0╰╮3

1.1K 130 4
                                    

03.02.21

_

Seokjin sıranın sonunda geçtiğinde Namjoon düşünmek ister gibi kafasını eğmiş ve aklından binlerce düşünce geçirmişti. Zeus, ikinci nesillerin sonunda bir araya getirdiği için mutlu olurken gururla karşısındaki tek sıraya girmiş tanrılara aynı zamanda yarı tanrıya bakmıştı. 

"Sizi bugün, bu kutsal yerde bir araya getirdim çünkü, artık bir göreviniz var.

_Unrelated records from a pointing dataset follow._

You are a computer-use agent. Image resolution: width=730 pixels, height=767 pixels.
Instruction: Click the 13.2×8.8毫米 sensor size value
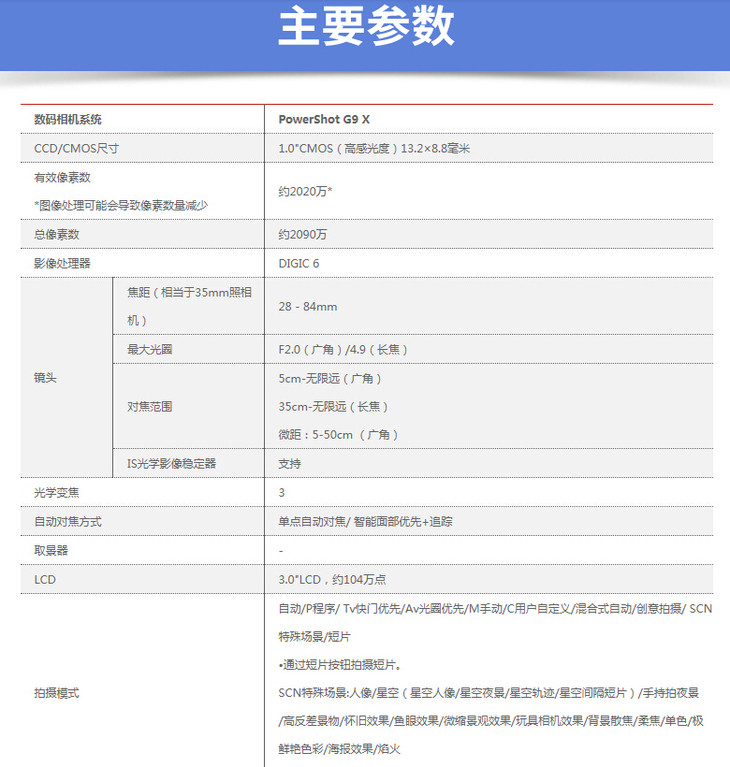pos(435,148)
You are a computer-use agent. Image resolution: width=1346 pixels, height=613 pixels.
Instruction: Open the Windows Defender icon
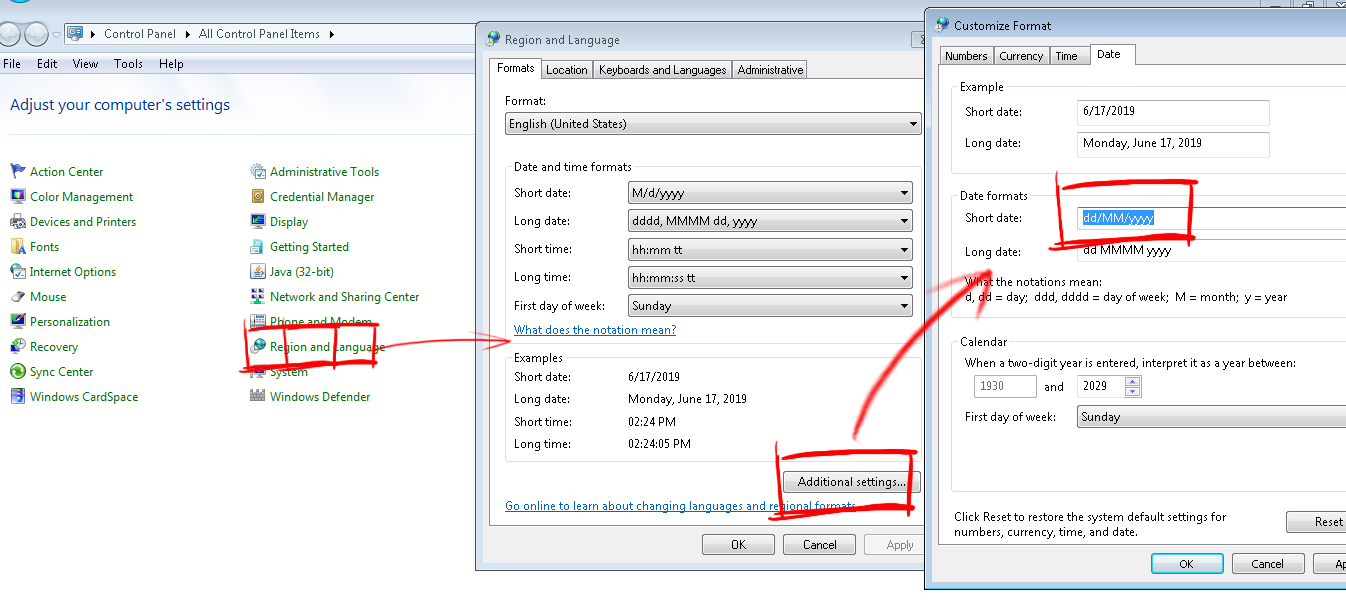coord(258,397)
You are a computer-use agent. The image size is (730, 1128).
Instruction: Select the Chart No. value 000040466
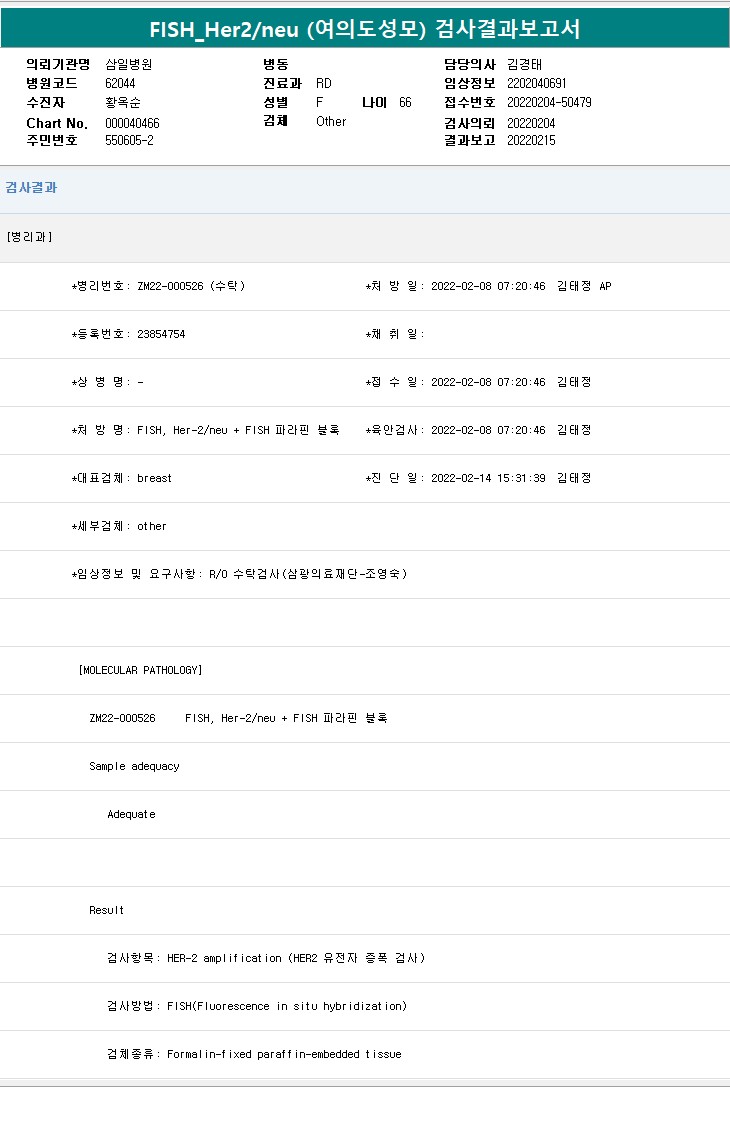pos(132,123)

Sizler birlikte haraket ederek Hades'in kayıp oğlunu bulacaksınız."




Savaş tanrısı Chanyeol ellerini iki yana açarak kaşlarını çatmış, ve bundan sonra birlikte hareket edeceği ekibine bakmıştı. "Neden bunu yapmak zorundayız ki?" İsyan edercesine konuşmuş binadan çıktıklarını derin bir nefes vermişti beyaz bulutlarla kaplı gökyüzüne bakarken.

"Çünkü bizler ikinci nesiliz ve yüce Zeus'a itaat etmekle yükümlüyüz." Hyejin sanki o da bu durumdan pek memnun değilmiş gibi mırıldandığında kılıcını kılıfından çıkarmış iki yana sallamıştı. O sırada diğerlerinin aksine oldukça heyecanlı olan yarı tanrı konuştu. "Bence abartıyorsunuz. Çok eğlenceli olacaktır!" 

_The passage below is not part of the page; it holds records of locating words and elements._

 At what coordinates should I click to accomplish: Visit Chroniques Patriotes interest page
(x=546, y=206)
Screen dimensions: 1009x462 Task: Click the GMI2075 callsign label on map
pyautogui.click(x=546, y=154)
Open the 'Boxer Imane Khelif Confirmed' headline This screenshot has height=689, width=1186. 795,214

Kollarını iki yana açarak havada uçan beton yığının en ucuna gelmiş ve derin bir nefes alarak gözlerini kapatmıştı. Buraya uzun yıllardır çıkmıyordu ve şimdi kendisini ait olduğu yerdeymiş gibi hissediyordu. Dünyayı seviyordu fakat orada yaşarken hep bir yanı eksikmiş gibi de hissediyordu.

"Sen bir üstünü değiştirsene."

Jimin arkasında ki huysuz sese karşılık homurdanmış ve annesinin ona öğrettiği gibi etrafında dönmüş içindeki tanrıya seslenirken lila rengindeki toz bulutundan sonra üzerine bakmış, dayanaklı olması gereken zırhı tamamen gösterişli, yer yer mücevherle kaplıyken ona benzeyen demir botlarına bakmıştı. Ardından gülümseyerek ellerini iki yana açmış ve omuz silkmişti. 

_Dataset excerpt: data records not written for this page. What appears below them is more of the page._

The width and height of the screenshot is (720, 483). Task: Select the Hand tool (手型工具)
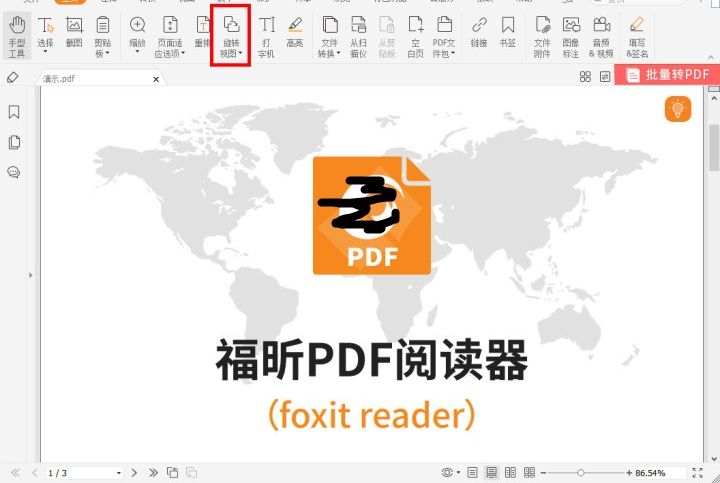coord(17,36)
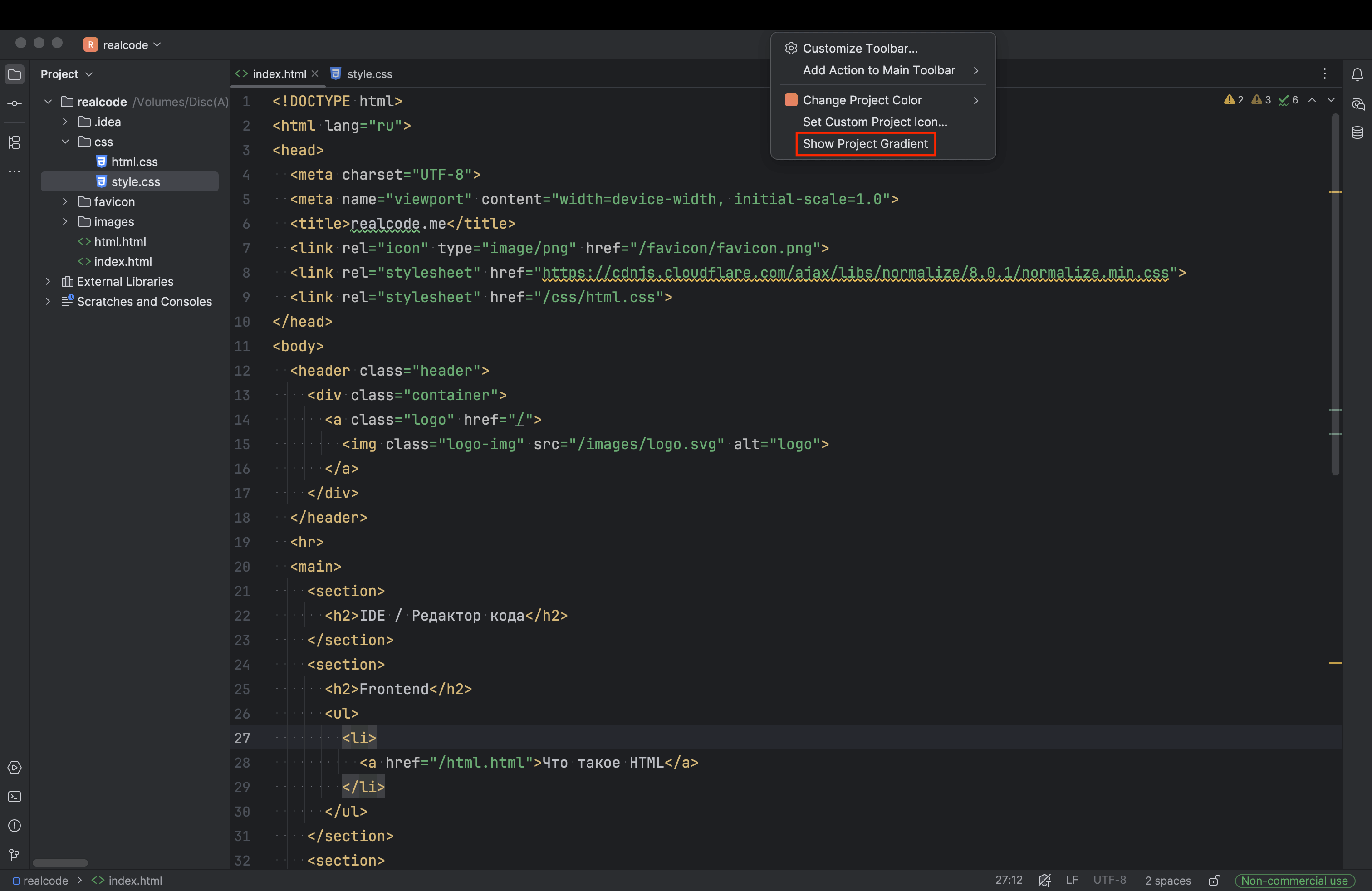This screenshot has width=1372, height=891.
Task: Click the 2 spaces indent setting
Action: (x=1167, y=880)
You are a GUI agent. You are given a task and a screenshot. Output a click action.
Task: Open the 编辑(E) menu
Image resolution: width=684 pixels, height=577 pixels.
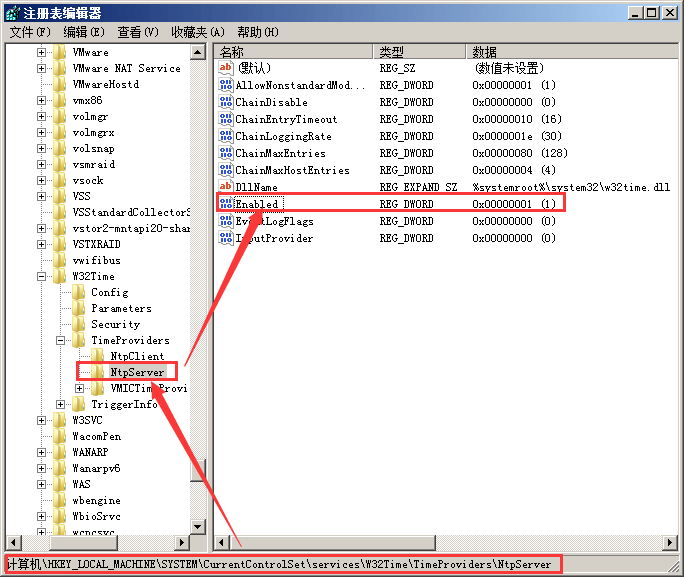point(85,32)
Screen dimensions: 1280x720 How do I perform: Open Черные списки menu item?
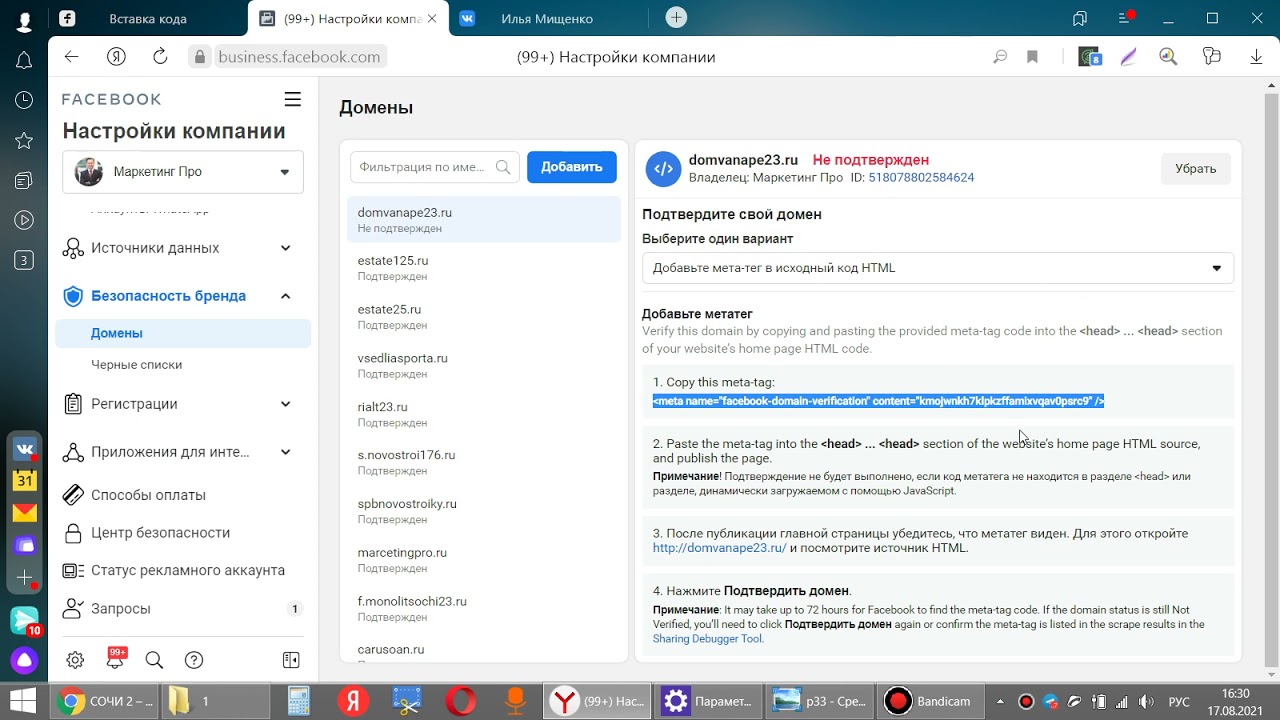[136, 365]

"Savaşmak doğamda yok benim."

"Bence de çok abartıyorsunuz. Biz tanrıların aynı zamanda tanrıçaların görevi yaratıcılarına itaat etmektir." Hoseok bir elini belinde dinlendirirken birkaç adım öne çıkmış hepsine ithafen konuşmuştu. İkizi Jieun onu onaylarken Jeongguk elleri arkada birkaç adım atmış, bulundukları yüksek dağda göründüğü kadar denize bakmıştı. Bu tür durumlarda, kararsız, üzülmüş, kırılmış, korkmuş olduğu zamanda denize bakar, ferahlar daha sonra mantıklı düşünebilirdi. Gözlerini kısaca ekipteki tanrı ve tanrıçaların üzerinde gezdirdi. 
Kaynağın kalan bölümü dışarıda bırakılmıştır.